* [Work to complete] Look through the entries for the string "Black", and copy each line that holds it.

*** Data Section Begins ***

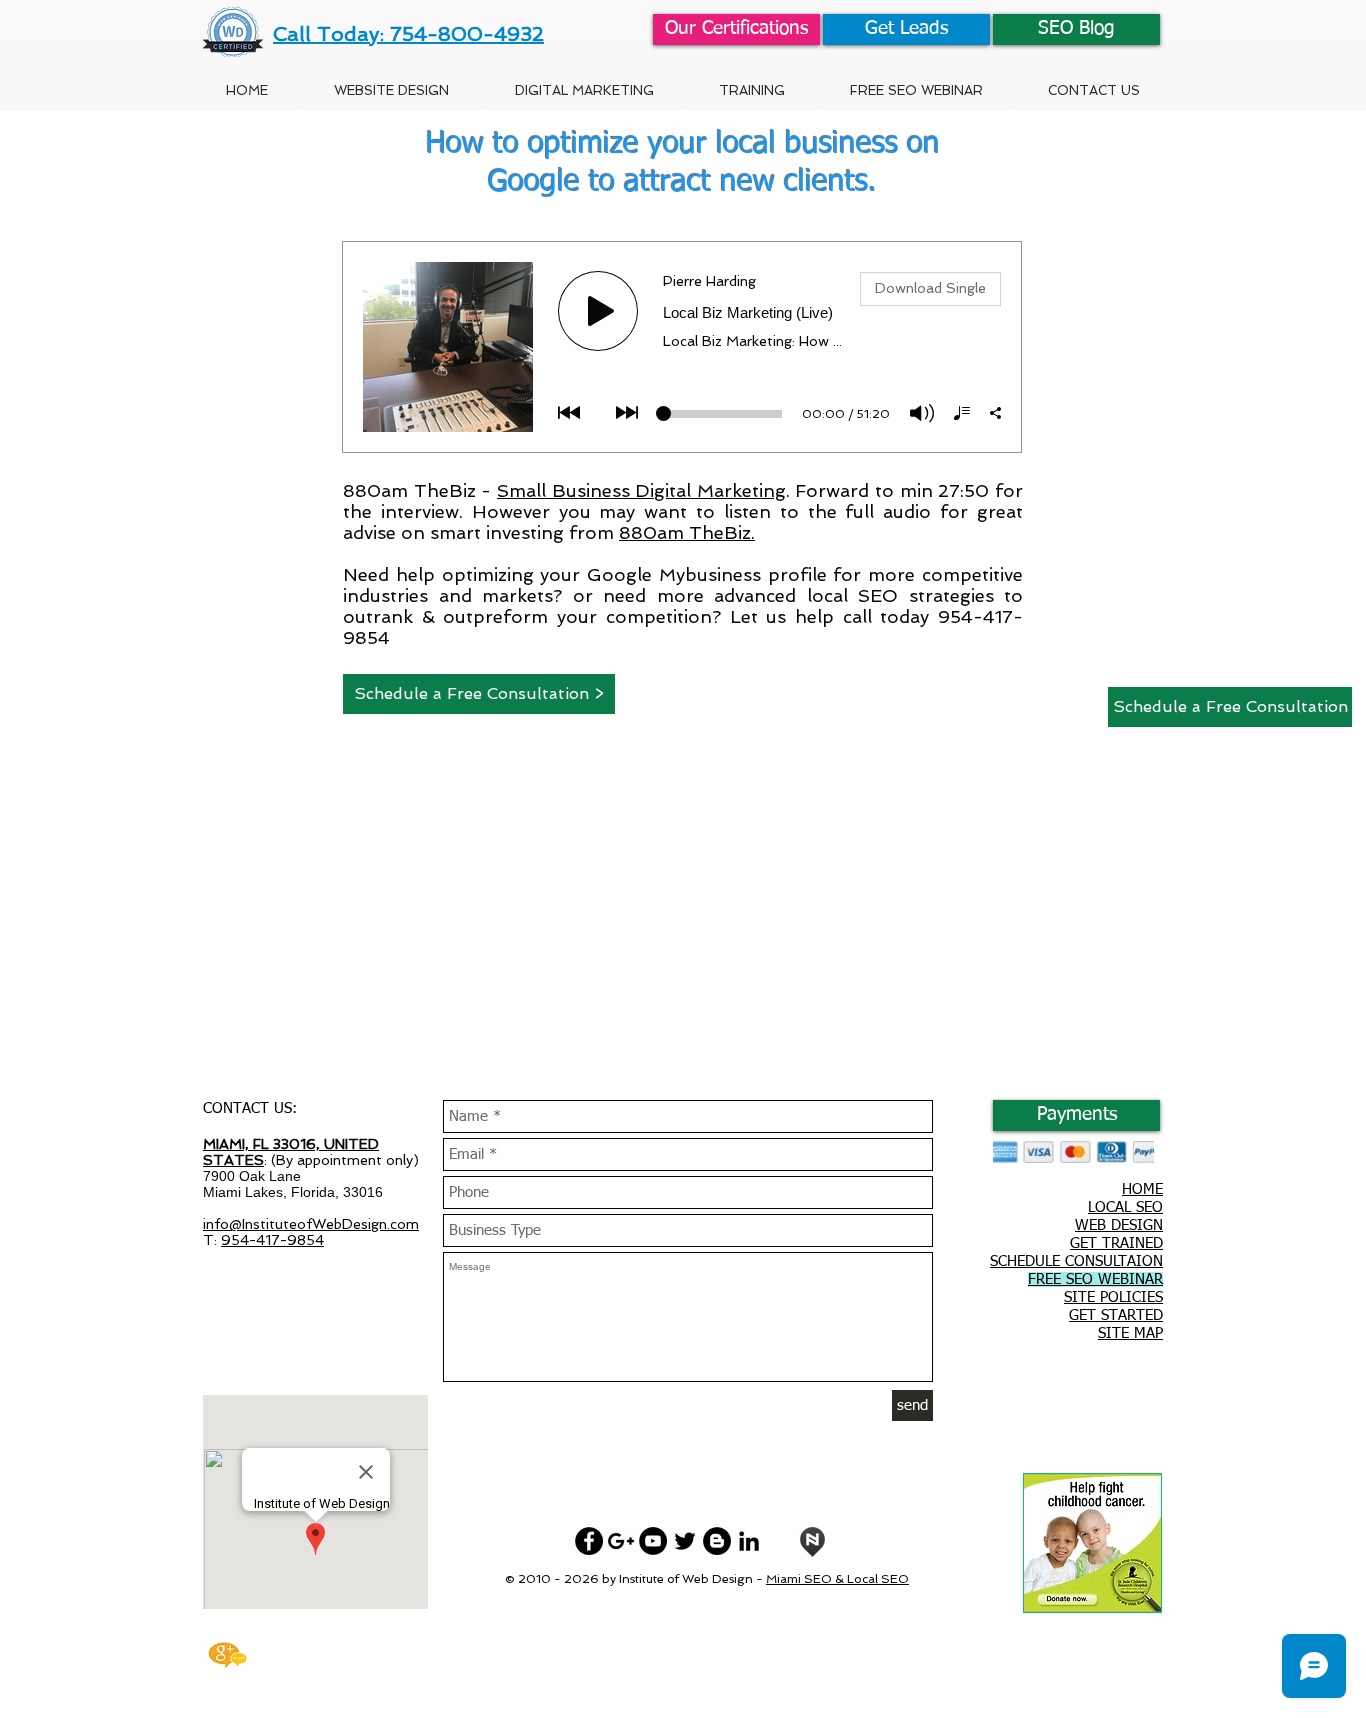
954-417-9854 (272, 1240)
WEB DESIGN (1119, 1225)
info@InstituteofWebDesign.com (311, 1224)
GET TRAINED (1116, 1243)
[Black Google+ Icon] (621, 1541)
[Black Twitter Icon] (685, 1541)
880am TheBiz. (687, 532)
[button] (751, 90)
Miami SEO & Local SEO (837, 1579)
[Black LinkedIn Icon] (749, 1541)
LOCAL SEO (1125, 1207)
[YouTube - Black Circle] (653, 1541)
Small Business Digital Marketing (641, 490)
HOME (1142, 1189)
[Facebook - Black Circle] (589, 1541)
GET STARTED (1116, 1315)
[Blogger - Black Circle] (717, 1541)
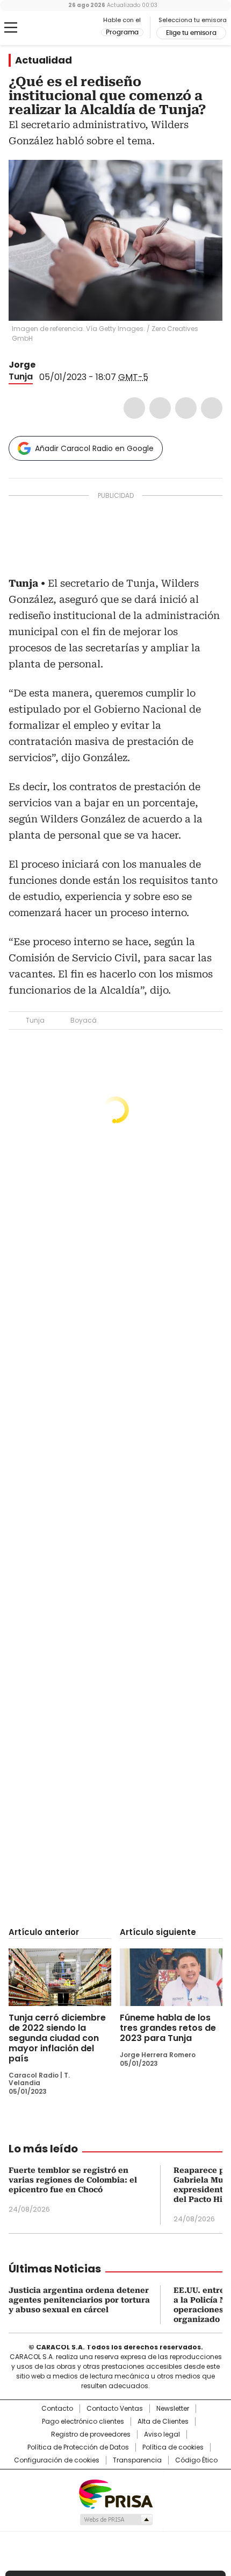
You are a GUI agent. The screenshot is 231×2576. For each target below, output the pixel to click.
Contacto (57, 2408)
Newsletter (172, 2408)
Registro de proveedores (91, 2434)
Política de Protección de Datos (78, 2447)
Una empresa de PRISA (115, 2493)
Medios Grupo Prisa (115, 2519)
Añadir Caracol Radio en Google (94, 448)
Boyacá (83, 1020)
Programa (122, 32)
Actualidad (43, 60)
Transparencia (137, 2460)
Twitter (160, 408)
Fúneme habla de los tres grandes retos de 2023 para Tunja (168, 2027)
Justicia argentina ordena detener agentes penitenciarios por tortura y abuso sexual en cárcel (79, 2300)
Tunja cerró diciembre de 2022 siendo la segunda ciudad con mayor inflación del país (57, 2038)
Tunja (21, 376)
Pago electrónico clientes (83, 2421)
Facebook (134, 408)
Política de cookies (173, 2447)
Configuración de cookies (56, 2460)
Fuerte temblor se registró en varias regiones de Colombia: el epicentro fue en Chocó (73, 2180)
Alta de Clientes (163, 2421)
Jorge (22, 364)
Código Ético (196, 2460)
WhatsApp (211, 408)
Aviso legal (162, 2434)
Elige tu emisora (191, 33)
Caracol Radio (53, 28)
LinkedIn (186, 408)
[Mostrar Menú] (10, 27)
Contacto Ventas (114, 2408)
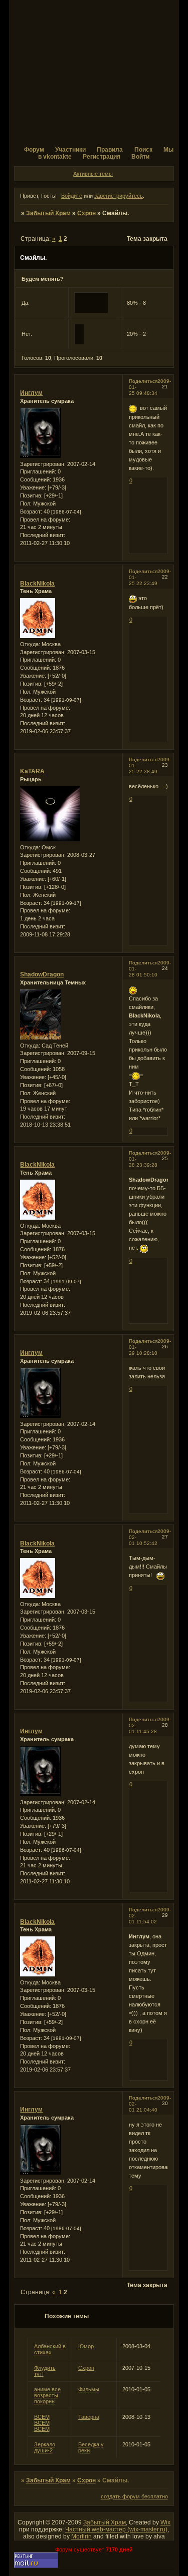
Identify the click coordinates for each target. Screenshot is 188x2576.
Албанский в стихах (50, 2349)
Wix (165, 2522)
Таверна (88, 2417)
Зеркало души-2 (44, 2447)
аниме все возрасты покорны (47, 2395)
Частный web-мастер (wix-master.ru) (116, 2529)
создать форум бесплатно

*** Data Section Ends ***

* [Answer to this task]
[Black Google+ Icon] (621, 1541)
[Black Twitter Icon] (685, 1541)
[Black LinkedIn Icon] (749, 1541)
[YouTube - Black Circle] (653, 1541)
[Facebook - Black Circle] (589, 1541)
[Blogger - Black Circle] (717, 1541)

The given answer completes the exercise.